* Task statement
Take the line containing "The height and width of the screenshot is (581, 1071)." and every line after it in the data below, and print them exactly as given, with nothing else.

(Source data Opens)

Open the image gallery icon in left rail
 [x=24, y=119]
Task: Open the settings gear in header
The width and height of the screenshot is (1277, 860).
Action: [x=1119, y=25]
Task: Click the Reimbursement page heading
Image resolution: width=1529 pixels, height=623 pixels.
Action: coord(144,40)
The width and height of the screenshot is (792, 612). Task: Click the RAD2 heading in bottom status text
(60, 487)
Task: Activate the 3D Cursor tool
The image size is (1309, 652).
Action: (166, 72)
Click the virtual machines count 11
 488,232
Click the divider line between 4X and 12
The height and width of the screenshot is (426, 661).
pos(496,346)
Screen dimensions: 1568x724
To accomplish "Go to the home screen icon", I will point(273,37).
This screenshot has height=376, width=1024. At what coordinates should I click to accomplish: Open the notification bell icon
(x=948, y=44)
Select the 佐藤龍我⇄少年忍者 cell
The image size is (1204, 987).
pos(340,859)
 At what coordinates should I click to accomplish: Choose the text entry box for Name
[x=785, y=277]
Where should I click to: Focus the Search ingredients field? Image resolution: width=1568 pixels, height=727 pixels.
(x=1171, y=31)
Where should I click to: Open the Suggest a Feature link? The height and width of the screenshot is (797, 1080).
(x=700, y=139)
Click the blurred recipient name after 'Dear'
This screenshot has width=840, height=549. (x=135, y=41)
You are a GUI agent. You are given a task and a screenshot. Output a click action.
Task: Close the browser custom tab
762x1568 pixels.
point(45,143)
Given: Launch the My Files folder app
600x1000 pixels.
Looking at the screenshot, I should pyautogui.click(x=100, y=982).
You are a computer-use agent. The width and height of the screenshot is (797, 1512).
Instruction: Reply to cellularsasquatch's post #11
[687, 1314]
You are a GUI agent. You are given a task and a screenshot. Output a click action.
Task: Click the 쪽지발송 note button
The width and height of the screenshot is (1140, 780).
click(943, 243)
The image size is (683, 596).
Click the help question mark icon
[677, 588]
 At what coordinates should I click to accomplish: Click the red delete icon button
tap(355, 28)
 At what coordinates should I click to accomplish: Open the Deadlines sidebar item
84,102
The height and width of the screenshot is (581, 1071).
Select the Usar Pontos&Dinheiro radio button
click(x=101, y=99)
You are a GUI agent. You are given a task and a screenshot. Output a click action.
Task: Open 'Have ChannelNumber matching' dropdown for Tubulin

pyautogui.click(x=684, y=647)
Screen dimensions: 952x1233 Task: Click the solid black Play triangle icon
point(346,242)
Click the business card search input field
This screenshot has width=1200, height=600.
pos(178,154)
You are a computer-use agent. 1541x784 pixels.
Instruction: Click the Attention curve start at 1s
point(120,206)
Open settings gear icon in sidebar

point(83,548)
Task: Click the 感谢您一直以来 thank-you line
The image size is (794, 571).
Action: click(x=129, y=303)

(Source data Closes)

* Written answer
The height and width of the screenshot is (581, 1071).
Select the Usar Pontos&Dinheiro radio button
click(x=101, y=99)
You are a GUI agent. You are given a task and a screenshot. Output a click action.
Task: Open 'Have ChannelNumber matching' dropdown for Tubulin

pyautogui.click(x=684, y=647)
Screen dimensions: 952x1233 Task: Click the solid black Play triangle icon
point(346,242)
Click the business card search input field
This screenshot has width=1200, height=600.
pos(178,154)
You are a computer-use agent. 1541x784 pixels.
Instruction: Click the Attention curve start at 1s
point(120,206)
Open settings gear icon in sidebar

point(83,548)
Task: Click the 感谢您一直以来 thank-you line
The image size is (794, 571).
Action: click(x=129, y=303)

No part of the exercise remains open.